An exponentially growing country, the rise in disposable income means a rise in consumption. With this consumption comes the manifold increase in municipal solid waste generation. Currently, South Asia generates the least amount of MSW compared to OECD countries. However, India’s figures tend to be disingenuous due to its wide urban-rural divide. A large percentage of MSW comes from urban India, putting more strain on these regions. In 2000, the Ministry of Urban Development (MoUD) reported that 1,00,000 MT of MSW was generated daily in the country. In 2004-2005, the Central Pollution Control Board (CPCB) surveyed 59 cities (35 metro cities and 24 state capitals) and found these cities generated 39,031 tons per day.

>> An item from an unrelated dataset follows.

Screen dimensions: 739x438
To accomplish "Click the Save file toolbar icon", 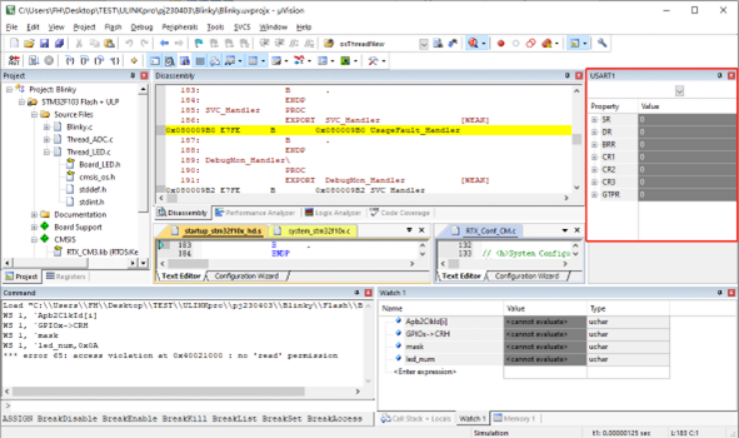I will 45,44.
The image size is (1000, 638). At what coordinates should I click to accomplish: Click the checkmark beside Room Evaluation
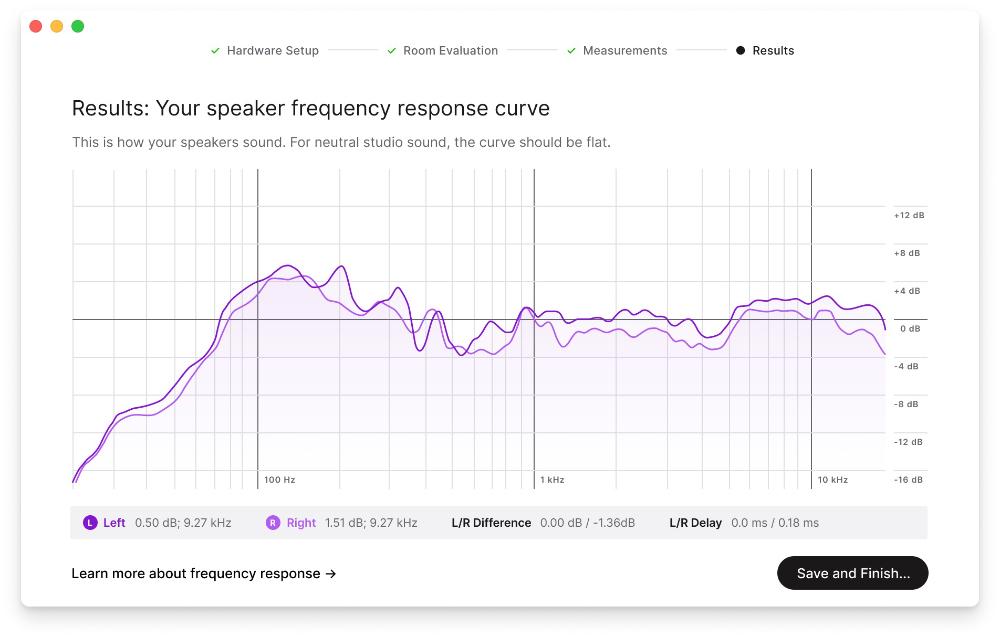click(x=392, y=51)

This waste needs to be collected, separated and treated. These figures do not consider all the plastics and biomass burnt in open air, and waste incineration plants are not effective until state-of-the-art technologies are put to use.
The same logistic and technological problems beset sewage management. Open sewers pollute land, soil, underground water resources and the air, besides causing an intolerable stink. The 2011 CAG report concluded that 53% of sewage in Bangalore Metropolitan Region was let into storm drains and lake, whereas only 47% of sewage was treated.
Waste and sewage management are expensive and technologically challenging areas of development, but ones that need urgent attention to improve the livelihood of people and the quality of the environment if people are still interested in breathing clean air and drinking clean water.
Old ills still plague, but incredible achievements have been made in the country. One such achievement is the increase in access to drinking water. Between 1990-2012 the government increased drinking water access to 534 million people. However, a higher number -597 million- still defecates openly, the worst in MDG regions. As opposed to the stride taken to provide people drinking water, India has done the least to address its sanitation needs compared to countries like Bangladesh, Ethiopia, Pakistan and Nepal.
65 per cent of rural India still does not have access to sanitation, a problem more compounded for women, as they have special hygiene needs. In urban India, this number is 12 per cent, where the problem is largely confined to semi-urban regions and slums.
The sanitation problem is a health and environment hazard with long-term consequences for economic progress. Considering how bad even our sewage system is, on closer look, the predicament looks like something that simply cannot be solved. A constantly proposed solution, public toilets take a long time to install due to government bureaucracy, and are expensive to maintain (which they are not). Many aren’t used by slums they’re supposed to service. It’s a grave issue and it can only be solved if the sewage and disposal system in cities is given equal attention.
These are just some of the problems that beset healthy, sustainable and equitable progress in India.
Where many of these problems reflect the systemic rot in the nation and policy failure, others can be addressed by social enterprises and organisations that seek to include marginalised, discriminated or neglected communities across India. What India needs are good solutions to problems with wide-ranging consequences, not short-term quick fixes. There is no point in cleaning a wound if the abscess beneath is untreated. Attempts at bettering the underprivileged majority of India will only succeed if social entrepreneurship is, in fact, “social” and not driven by the need to exploit a historically backward section of society for a quick buck.
All statistics aggregated from the latest Government of India, WHO, UNFPA and World Bank country profiles.